Suppose for some large number 'n' Pollard's Rho returns a factor 'f'.

Is it safe to assume that the smallest prime factor of 'n' will be 'f' or, if 'f' is not prime, the smallest prime factor of 'f'? This is what the Java entry seems to be assuming and is able to find the first 27 Euclid-Mullin numbers quite quickly as a result. The Perl and Sidef entries are also able to find the first 27 but they're calling library functions so I don't know what underlying techniques are being used.

Previously, I'd assumed that it wasn't safe to assume this and that you should also check prime factors of 'n/f' to see whether there's an even smaller one.

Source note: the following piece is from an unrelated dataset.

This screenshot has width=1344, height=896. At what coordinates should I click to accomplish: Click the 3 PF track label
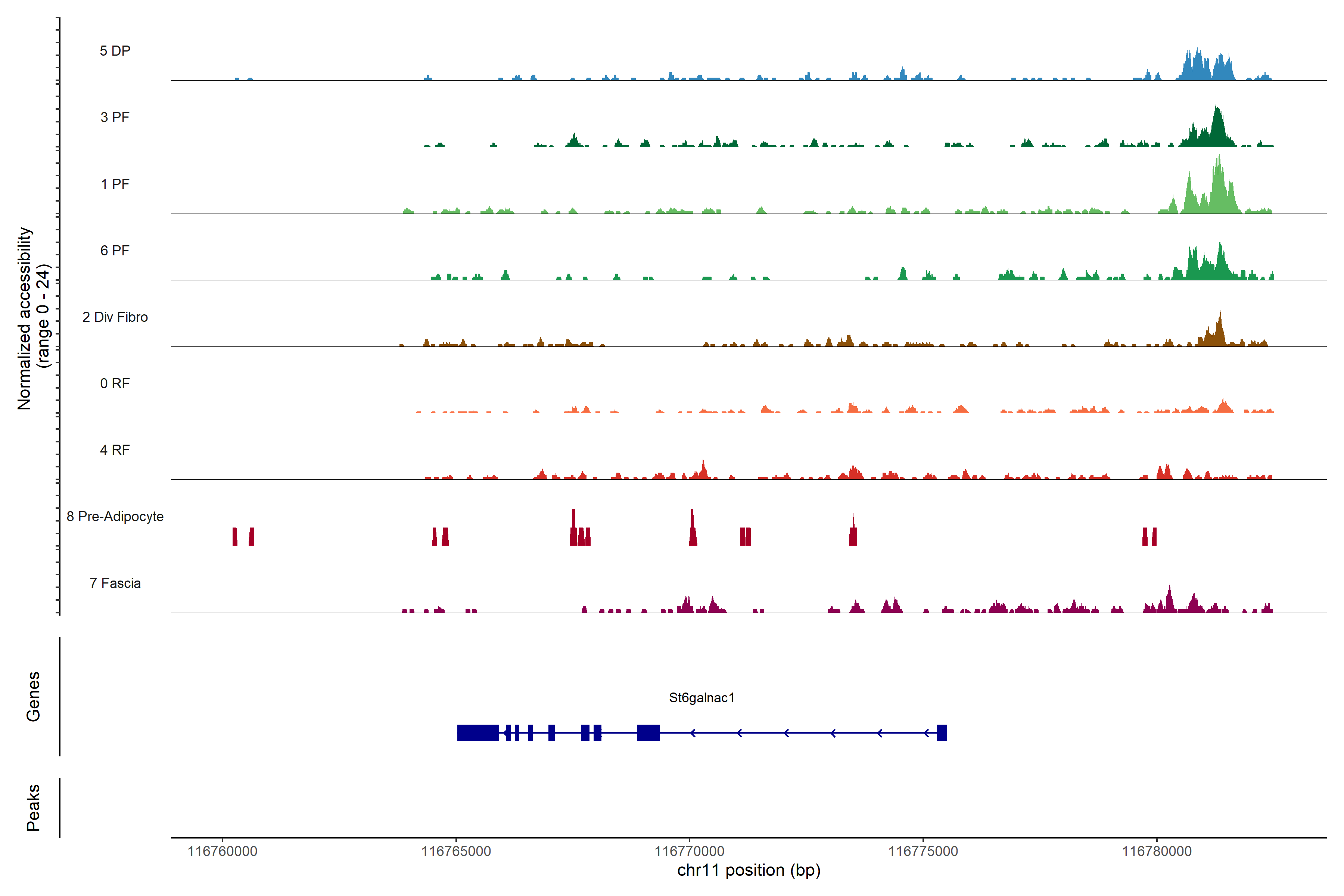point(115,117)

However, the trouble with this is that when looking for the 20th E-M number, Pollard's Rho quickly finds that "1313797957" is a factor but is then unable (at least in a reasonable time) to factorize the remainder of "1088109629419974537540264093827255854360603780152501082413223".

As far as my Wren GMP entry is concerned, I've found a way around this though it still takes over 9 minutes to find the first 27. If I make the same assumption as the Java entry, the runtime comes down to 45 seconds so I thought it was worth asking whether anyone knows whether this is a safe assumption (given the way PR works) or it just happens to come up with the correct answers for this particular task. --PureFox (talk) 13:05, 21 July 2023 (UTC)

- I suppose it depends on the implementation, but in general, no, you shouldn't rely on the assumption that factors will be found in magnitude order. Smaller factors
*are much more likely*to be found earlier, but you can't rely on that being the case in general. --Thundergnat (talk) 13:57, 21 July 2023 (UTC)

- Yeah, it's a pity but I'm sure you're right that we can't rely on a simple implememtation finding factors in magnitude order, so thanks for confirming that. Much as I love PR, you're stuffed on time if there are no smallish factors as seems to be the case with the above 61 digit number. I'll try and get my 9 minute version (which avoids a second round of PR) into shape for posting. --PureFox (talk) 15:14, 21 July 2023 (UTC)

- Looks like the 27th element is the first where Pollard's Rho doesn't find the lowest factor? --Tigerofdarkness (talk) 14:04, 24 July 2023 (UTC)

- Yes, it's the first one where the number PR returns (169920526093) is non-prime. However, its prime factors are [159227, 1067159], the first one of these is found quite quickly by trial division and the 'n/f' calculation fails to find an even smaller one.